The UK government through the Department for International Development (DFID) is working to rapidly reorganise and scale-up aid programmes on the COVID19 response in Zimbabwe by supporting partners with £35.4 million (US$43.6 million).
By Phyllis Mbanje
The funds will go towards provision of medical supplies, infection prevention and control, broadcast messaging, child support, psycho-social support for front-line workers, WASH facilities and humanitarian aid to help mitigate the crisis on the poorest and most vulnerable across the country.
Head of DFID Zimbabwe, Cate Turton said, ”We are working with our partners to rapidly reorganise and scale-up our UK Aid programmes to support the COVID-19 response in Zimbabwe and urge others to as well.
“Our priority is to reach the most vulnerable communities and those most in need and to also reduce the risk and impact of COVID19. I’d like to say a huge thanks to our partners and especially front-line humanitarian workers who continue to deliver despite facing many challenges. We urge all actors to abide by the humanitarian principles of humanity, impartiality, neutrality and independence,”said Turton.

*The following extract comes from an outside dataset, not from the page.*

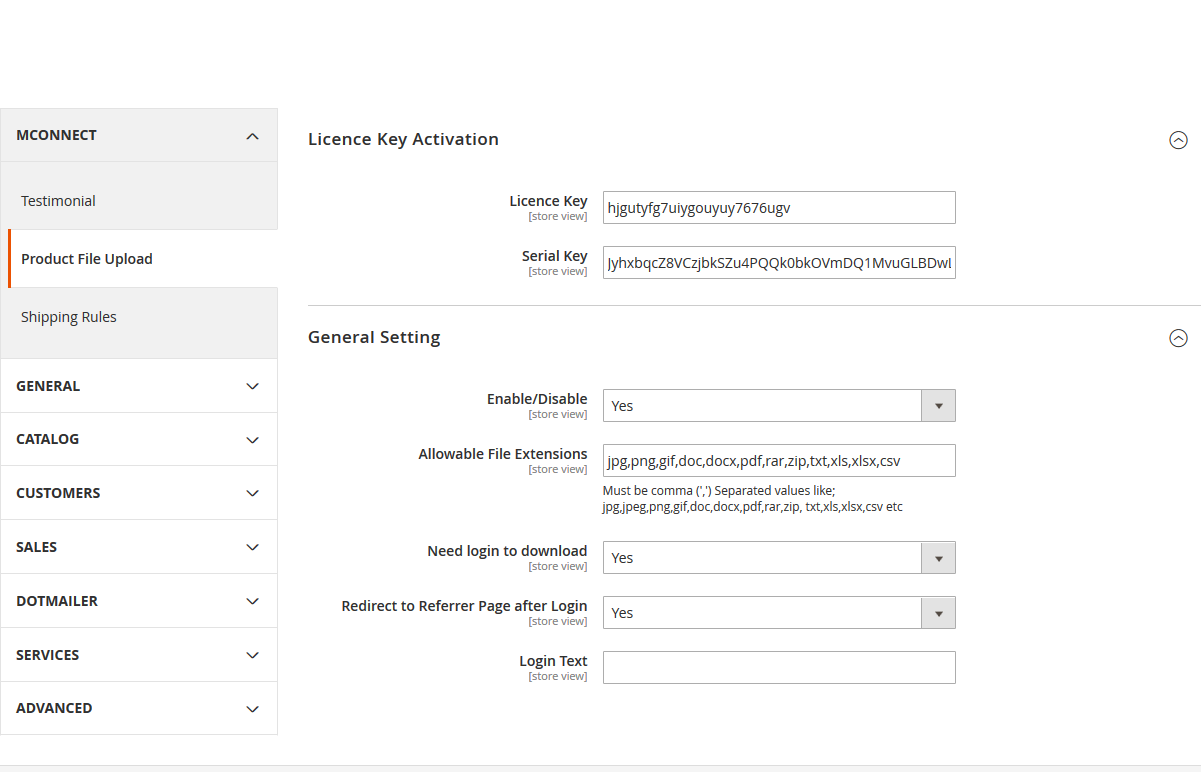This screenshot has width=1201, height=772.
Task: Focus the Allowable File Extensions field
Action: [778, 461]
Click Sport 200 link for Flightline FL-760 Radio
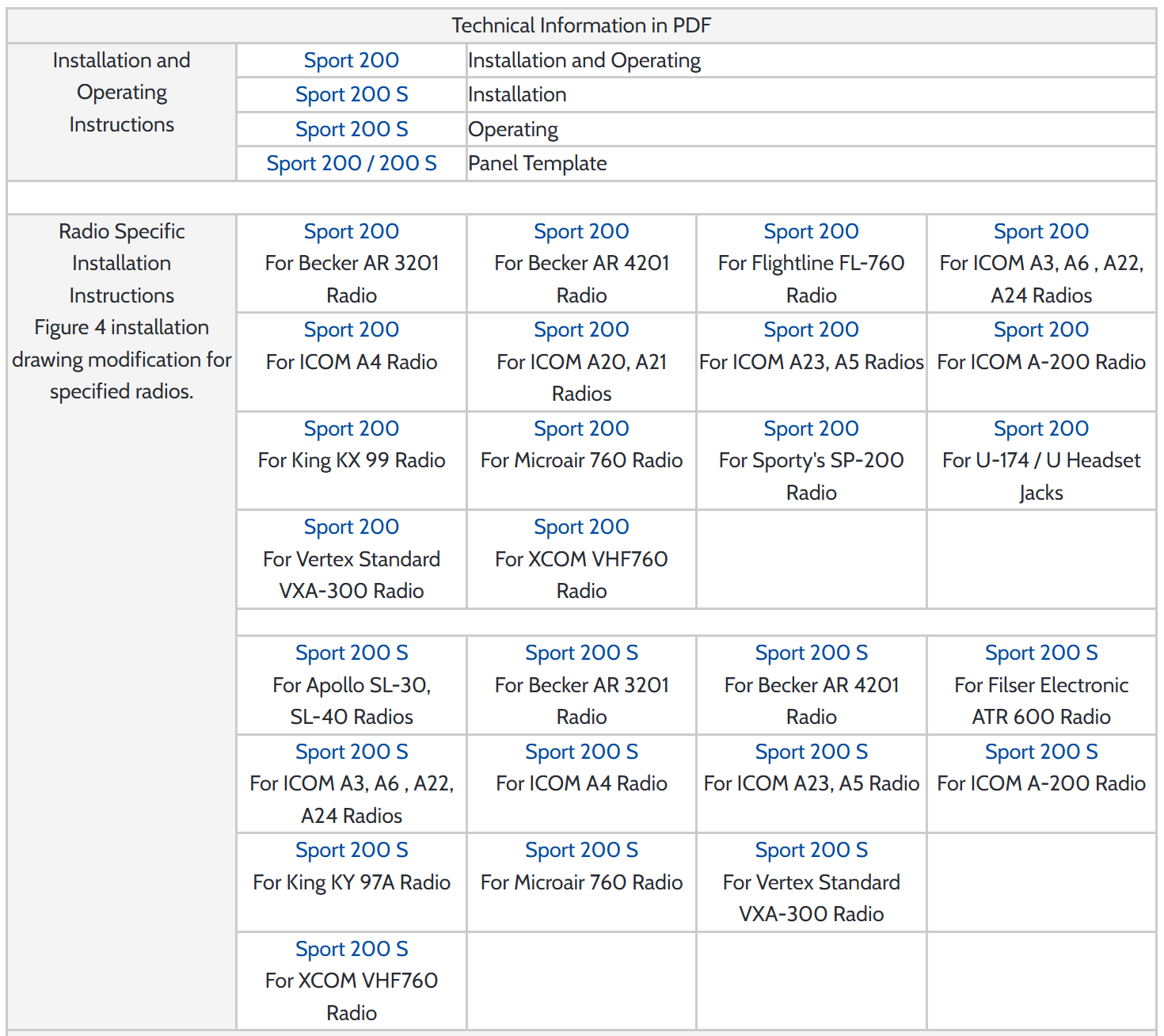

Through its humanitarian programme the UK is currently supporting 570,000 beneficiaries throughout Zimbabwe and has vowed to continue to provide emergency humanitarian aid and cash transfers to the poorest and most vulnerable communities in the country.
They will also ensure the safety of their beneficiaries by increasing distribution points in order to minimise large gatherings and adhering to good hygiene practices and social distancing rules.
All UK Aid money in Zimbabwe is channelled through trusted partners like UNICEF, WHO, UNDP and WFP.
TheUK government continues to monitor the situation closely and urgently looking at what further support to provide through its partners on the ground.
The UK is committed to fighting COVID-19 not only at home in the UK but across the world.
So far the UK has pledged £544 million to support vaccine and treatments research, protecting fragile economies and helping organisations like the World Health Organisation (WHO) and UNICEF to slow the spread of the disease.